303bis - Item, quand le roi fut sacré
à Reims (1), lors se trouva très
forte gent autour de Reims, dehors parmi les vignes, et gâtèrent
toutes les vignes avec leurs chevaux et autrement. Et quand le roi
partit de Reims et tira outre, peu après se relevèrent
derechef toutes les vignes, et fleurirent toutes d'une autre pousse,
et portèrent plus de raisins qu'avant, et dut-on les laisser
jusqu'au jour (2) de la Saint-Martin.
304
- Item un autre ,jour, chevauchaient-ils en quête des
Anglais, leurs ennemis. Adonc en l'armée était un
homme, qui avait sa mie près de lui, laquelle chevauchait
en armes, pour qu'on ne la reconnût point. Et quand ils furent
tous sur les champs, adonc dit la Pucelle aux autres seigneurs et
capitaines : "Il y a une femme parmi nos gens."
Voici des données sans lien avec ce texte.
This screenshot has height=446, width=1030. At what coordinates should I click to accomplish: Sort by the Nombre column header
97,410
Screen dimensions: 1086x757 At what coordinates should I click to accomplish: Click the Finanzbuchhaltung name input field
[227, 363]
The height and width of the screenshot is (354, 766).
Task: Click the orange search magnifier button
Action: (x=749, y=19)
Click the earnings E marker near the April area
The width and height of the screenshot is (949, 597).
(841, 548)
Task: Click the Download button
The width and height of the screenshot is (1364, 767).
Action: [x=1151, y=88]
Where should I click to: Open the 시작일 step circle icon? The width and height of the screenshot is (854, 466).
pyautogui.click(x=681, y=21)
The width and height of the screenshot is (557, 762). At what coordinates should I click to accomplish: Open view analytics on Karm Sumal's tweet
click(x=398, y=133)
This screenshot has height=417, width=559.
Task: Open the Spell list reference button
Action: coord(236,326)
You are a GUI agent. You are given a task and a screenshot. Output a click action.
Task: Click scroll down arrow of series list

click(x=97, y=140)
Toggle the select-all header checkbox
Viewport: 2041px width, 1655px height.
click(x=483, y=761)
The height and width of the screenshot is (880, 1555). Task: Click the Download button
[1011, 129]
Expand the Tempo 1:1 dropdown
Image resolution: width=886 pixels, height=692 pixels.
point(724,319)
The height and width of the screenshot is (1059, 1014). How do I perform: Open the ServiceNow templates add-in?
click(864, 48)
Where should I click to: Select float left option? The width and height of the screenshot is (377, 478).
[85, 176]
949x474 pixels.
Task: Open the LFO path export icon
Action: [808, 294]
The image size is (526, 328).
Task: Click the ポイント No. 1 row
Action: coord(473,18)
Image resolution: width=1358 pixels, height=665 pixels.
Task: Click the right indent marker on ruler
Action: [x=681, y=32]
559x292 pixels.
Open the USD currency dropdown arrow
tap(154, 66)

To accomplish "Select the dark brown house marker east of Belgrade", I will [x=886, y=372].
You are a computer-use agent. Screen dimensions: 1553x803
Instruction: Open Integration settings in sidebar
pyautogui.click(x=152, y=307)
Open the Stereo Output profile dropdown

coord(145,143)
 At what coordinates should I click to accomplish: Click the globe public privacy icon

Adonc dirent-ils tous qu'ils n'en connaissaient point parmi eux.
Alors fit-elle assembler l'ost, et quand ce fut fait, adonc chevaucha
la Pucelle, et chercha, et lors trouva sur l'heure la femme, et
la montra d'un doigt aux seigneurs, et dit : "La voici",
et dit à la femme : "Tu es de Gien et es grosse d'enfant
; et, n'était cela, je te ferais mettre à mort ; et
tu as déjà laissé périr un enfant, et
n'en feras pas de même de celui-ci." Et alors la
prirent les valets et la ramenèrent chez elle et la tinrent
en garde jusqu'e à sa délivrance d'enfant. Et la femme
dit ouvertement que la Pucelle avait dit vrai (1).
Item, en après, trouva-t-elle à nouveau
deux ribaudes, auxquelles elle avait déjà défendu
de se trouver en l'ost, ou bien elle les ferait mettre à
mort, car elles n'appartenaient pas à l'ost. Adonc trouva-t-elle
une fois les deux ribaudes, alors qu'elles se départaient
à cheval, car elle venait auparavant de dire [qu'elle savait],
qu'il y avait des femmes en l'ost. Et quand elle trouva les femmes,
lors dit-elle : "Vous folles filles, je vous ai par avant
interdit ma compagnie." Et alors tira-t-elle son épée
dehors et férut l'une des filles par la tête, si bien
qu'elle mourut (2).
305
- Item, en après, un jour, était le roi à table,
à diner (1), et la Pucelle se
mit aux champs et voulut tirer encontre les Anglais, car elle était
avisée qu'ils étaient sur les champs. Et alors par
la ville se mit chacun à cheval et tira aux champs vers la
Pucelle. Quand le roi s'avisa du fait que chacun suivait la Pucelle,
lors fit-il clore les portes. Ce, fut dit à la Pucelle sur
les champs. Adonc dit la Pucelle : "Avant qu'il soit heure
de none (2), si sera au roi tel besoin de venir
à moi, qu'il me suivra de tire, son manteau à peine
jeté sur lui et sans éperons." Ainsi advint-il.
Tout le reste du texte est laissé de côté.